Did they compensate for the danger?
Most of the networks pay double time outside of the US. There are all sorts of bonuses for necessary travel and dangerous situations. You get time and a half for 6 days weeks, declared war zones you get hazard pay, which happened a few times. We used to joke that if you worked the war zones it was effectively your retirement fund!

Who are some of the more famous people you have worked with?
Eric Idle (Monty Python), Santana, Robin Williams, Genesis, Phil Collins, Tony Bennett, over the years I must have worked with a couple hundred celebrities and politicians…I was there for the last interviews of Faye Raye (from the original King Kong ) and Sir Anthony Quinn. Tony Bennett was actually really shy come to think of it. Metallica in their rehearsal hall…most of these were done in hotels. I spent a day with Sammy Hagar in his house in Mill Valley California. While we were there, Bob Weir from the Grateful Dead stopped by. We ended up drinking Margaritas made with CaboWabo tequila, Sammy’s personal brand. I left that shoot with an autographed bottle of Sammy’s CaboWabo tequila.

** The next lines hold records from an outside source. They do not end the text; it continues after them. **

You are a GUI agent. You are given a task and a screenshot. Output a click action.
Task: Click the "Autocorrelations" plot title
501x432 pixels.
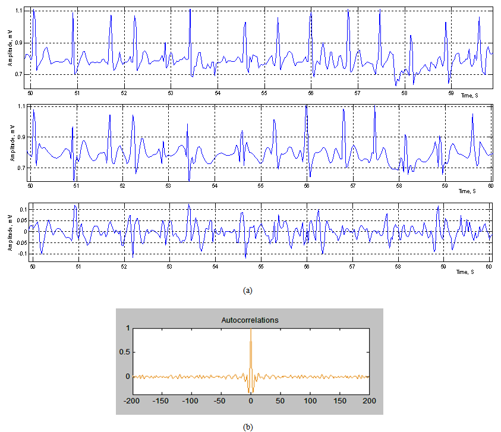coord(251,320)
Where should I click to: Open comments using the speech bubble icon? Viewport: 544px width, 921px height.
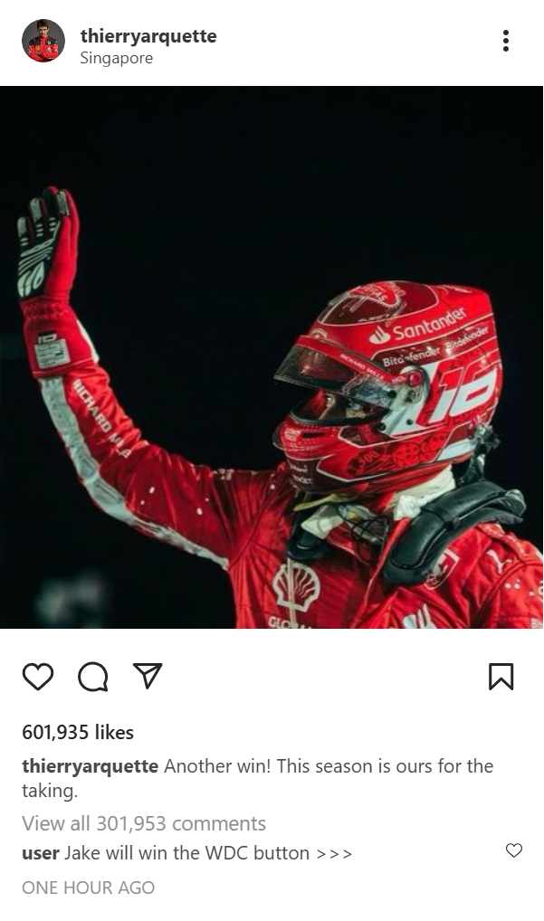click(x=93, y=677)

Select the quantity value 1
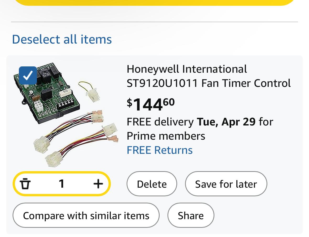[x=62, y=184]
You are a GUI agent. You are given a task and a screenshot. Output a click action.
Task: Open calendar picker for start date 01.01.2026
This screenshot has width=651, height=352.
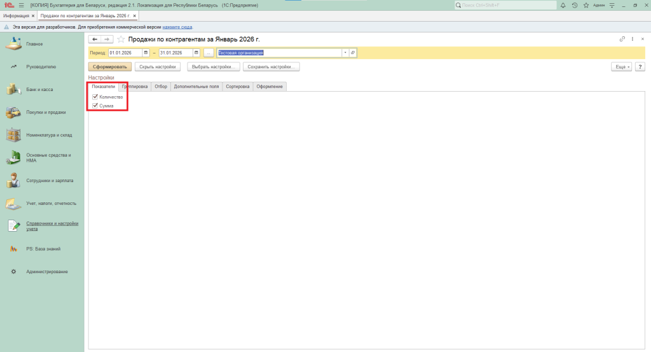(146, 53)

My last five years in the states were mostly filled with a lot of entertainment news. I was there for the Michael Jackson and the Scott Peterson trials. You sit outside for 12 hours just waiting for one shot, not fun.

Who was the coolest?
Eric Idle was definitely the best. I showed up early to the hotel and told the reception that I was there for the interview. They told me he was at the bar and to go up there. I show up and there he is drinking tea at the bar and I introduced myself. We sat and talked for an hour or so and then did the interview. He was really funny, joking around the whole time, he really entertained the whole crew. Afterwards we hung out for another hour. He’s really a nice, funny guy!

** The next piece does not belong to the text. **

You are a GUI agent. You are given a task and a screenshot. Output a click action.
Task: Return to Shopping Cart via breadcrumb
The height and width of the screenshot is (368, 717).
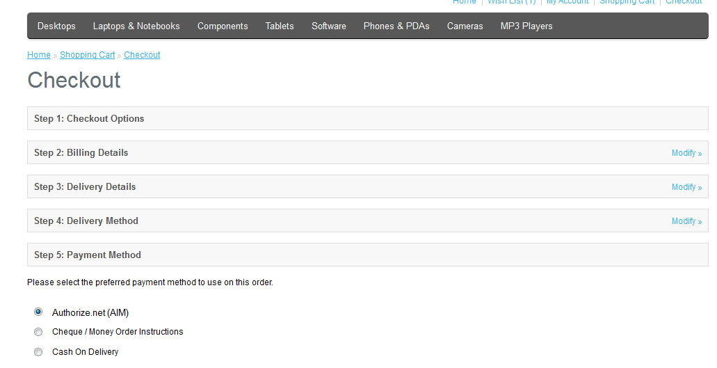pos(88,55)
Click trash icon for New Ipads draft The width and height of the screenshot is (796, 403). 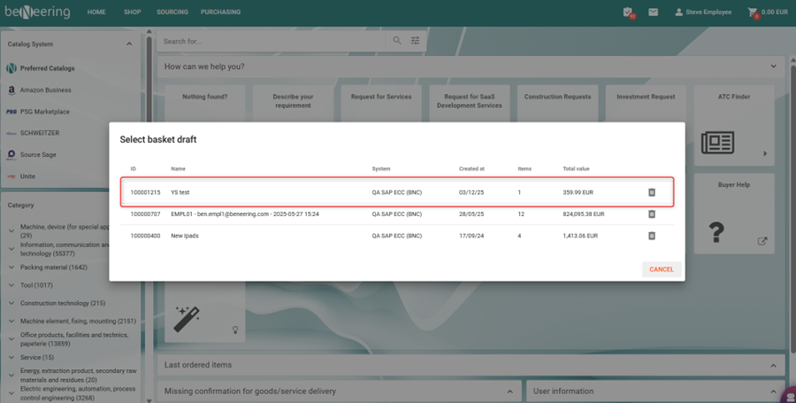click(652, 236)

Was anybody difficult to work with?
Schwarzenegger. He was, to put it nicely, difficult. I didn’t have the best opinion of him in the first place, but he was difficult. We were shooting a behind-the-scenes for Around the World in 80 Days back in 2003 in Berlin, Germany, and we were getting shots of Jackie Chan, Kathy Bates and Schwarzenegger. Schwarzenegger’s team, his “handlers,” everyone was just rude. They prevented us from filming.

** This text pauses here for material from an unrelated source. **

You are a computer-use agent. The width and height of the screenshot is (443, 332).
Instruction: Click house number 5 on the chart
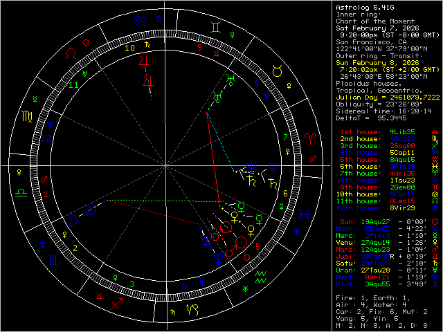click(257, 246)
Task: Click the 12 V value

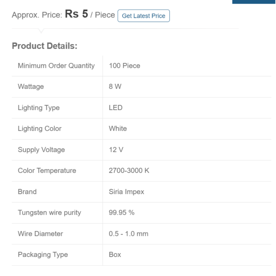Action: pos(116,150)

Later, when he was elected Governor I was there shooting when he was meeting Gray Davis [the previous governor of California and Schwarzenegger’s opponent in the election]. All the other camera guys and I were laughing about how it was going to be titled “The Terminator Meets the Terminated.” When we went to do the sit-down with him, he was just as unfriendly as he was in a Berlin.

I understand that you just finished a documentary about the paper factory that is being built in Uruguay. What was that shoot like?
It was a 3-year project called Paper Trail . It started when I was filming the riot in Mar de Plata (Bush’s welcoming to Argentina). I got a call about this bridge being cut off by a protest that Maradona was going to participate in. I did some research and it looked interesting. A lot of people said it wouldn’t gain enough attention, that it wasn’t big enough. But it turned out to be pretty important! I got in touch with Steve Armstrong, a fantastic editor and we went for it.

Can we plan on seeing this anytime soon?
Hopefully, Discovery Green is considering purchasing it. We might dub it in Spanish and try to sell it locally in Argentina. We’ll see.

What are the pros and cons of your job?
The jobs are always different. There’s no office. You go to places that few people get to go, meet great people along the way. You see the world in a new light. The bad side is as a freelancer your next job is not guaranteed. Then again as a freelancer you get to choose your jobs. The staff guys get sent into hurricanes for footage and can’t say no to it. But all-in-all, there aren’t many cons!

Now that Bush is out of office and Obama is in, are there plans to return?
I did get an email from that group of guys I was with when I made that decision. I wrote back that I’m not returning until all the Bush voters are gone too!